Despite the fact that many DALs support soft-delete, very few would support user-access scoping. It becomes part of business logic to verify if “Order” belongs to currently logged-in user and therefore a poteential for a human error.

There are two ways how Model-level criteria (or scope) is implemented. It can be set statically by a constructor of a model (which works with soft-delete) or it can be done dynamically when Model is associated with persistence (which can enforce “current-user access” restriction).

Defining global criteria inside persistence is a valid and a very powerful pattern. This way your entire application can access database only as a specific user only.

Next area to look into is enforceability of criterias. DAL may restrict your application from accessing records of another user, but what about adding new record?
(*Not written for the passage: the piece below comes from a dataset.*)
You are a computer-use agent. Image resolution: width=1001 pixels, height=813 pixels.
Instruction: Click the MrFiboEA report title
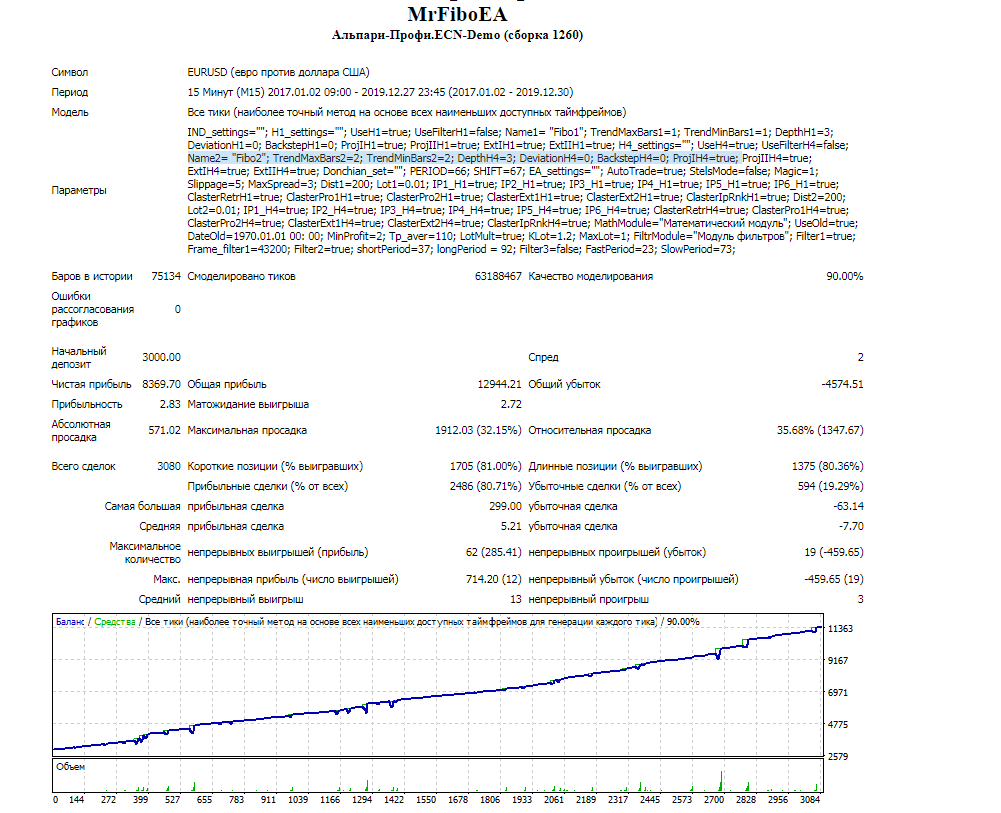pyautogui.click(x=456, y=14)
class LoggedUserOrder extends Order {
function init() {
parent::init();
$this->addCondition('user_id', $this->app->user->id);
}
}
// elsewhere:
$order = new LoggedUserOrder($db);
$order->load(10); // record exist, but belong to other user.
// throw exception
// or 
$order['user_id'] = 10;
$order->save(); // not the ID of user that is currently logged
// throw exception

Can your DAL apply restrictions in such a way so that Business Logic will be prevented from loading, saving, adding or deleting records that fall outside of the scope? If yes, I call that criteria compliance.

Domain-level criteria means that the field inside condition is not a physical field but rather a “domain-model” field. Using our cost that is defind using expression, here is example:

$basket_item->addCondition('cost', '>', 10);
$basket_item['qty'] = 2;
$basket_item['price'] = 3;
$basket_item->save();
// Throws exception, does not meet criteria compliance

Technically field that is used inside scope criteria could be mapped into anything that DAL supports in the previous section.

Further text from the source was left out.